When the sea glass breaks the wind of our kite, I’ll take a paper to a pen and write it all down.
All the sonnets of summer lust, of our sunshine baths and spilling posies around your half naked body.
I’ll write it all down, every word you uttered through intoxicated truth, every line you ever spat down the lukewarm upstream.
Til the day the canvas turned red, and the sky bled gold, till the last moments of your demure desuetude found me a empty shell of a being.
I know what I must do in time. My epiphany of those 3 ephemeral months tore me to pieces, the words were ineffable, mellifluous but sharp as knives. The revelation broke that white fourth wall of reality.

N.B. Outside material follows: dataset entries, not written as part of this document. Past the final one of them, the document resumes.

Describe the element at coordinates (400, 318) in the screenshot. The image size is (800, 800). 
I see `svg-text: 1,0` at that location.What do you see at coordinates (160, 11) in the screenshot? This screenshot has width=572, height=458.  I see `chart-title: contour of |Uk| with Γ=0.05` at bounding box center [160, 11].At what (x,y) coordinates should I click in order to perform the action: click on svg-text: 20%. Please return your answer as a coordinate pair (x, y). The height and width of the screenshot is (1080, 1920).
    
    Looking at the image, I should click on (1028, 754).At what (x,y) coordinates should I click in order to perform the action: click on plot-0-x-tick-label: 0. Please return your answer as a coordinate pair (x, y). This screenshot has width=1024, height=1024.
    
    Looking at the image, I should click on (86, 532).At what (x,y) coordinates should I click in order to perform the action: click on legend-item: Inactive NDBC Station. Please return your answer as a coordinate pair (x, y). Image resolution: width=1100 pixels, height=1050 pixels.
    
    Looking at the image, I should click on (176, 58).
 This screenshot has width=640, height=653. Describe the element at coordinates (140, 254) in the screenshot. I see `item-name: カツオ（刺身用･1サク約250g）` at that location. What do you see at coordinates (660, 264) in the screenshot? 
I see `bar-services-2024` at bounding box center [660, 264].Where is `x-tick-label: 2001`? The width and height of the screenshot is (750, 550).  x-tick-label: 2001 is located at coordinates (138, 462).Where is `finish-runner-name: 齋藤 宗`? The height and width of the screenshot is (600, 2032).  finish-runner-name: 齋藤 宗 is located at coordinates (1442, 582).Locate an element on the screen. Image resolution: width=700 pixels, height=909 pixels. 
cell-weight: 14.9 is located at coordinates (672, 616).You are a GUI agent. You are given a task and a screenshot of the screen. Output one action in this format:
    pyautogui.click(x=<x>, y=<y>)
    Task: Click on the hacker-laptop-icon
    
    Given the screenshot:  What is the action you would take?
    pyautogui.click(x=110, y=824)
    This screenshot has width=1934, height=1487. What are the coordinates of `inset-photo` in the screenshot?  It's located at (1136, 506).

When forever meets the nothingness of eternity, I’ll come forget you.
You in your cracked kiss on frozen lips of moments caught by Kodak.
You and your promises of wrap around porches, of iced tea and butterfly wings in my hair.
You and your redolent smile, your halcyon outlook on the thing growing inside of me. You and your forbearance to name our dalliance of daisies and dozes by the lakeside.
It shouldn’t have taken me by surprise when you packed that summer in a suitcase by the entryway.
It shouldn’t have startled me when your side of the bed remained empty for weeks on end.
It shouldn’t have broken me the way it did, but it did.
When the last days of August slip through the mossy screen door, when the second hand escapes to autumn encrusted leaves, when the eve of tomarrow flees my fingertips;
That’s the day I’ll sit down, pen and paper in hand and write down the memory of you and me.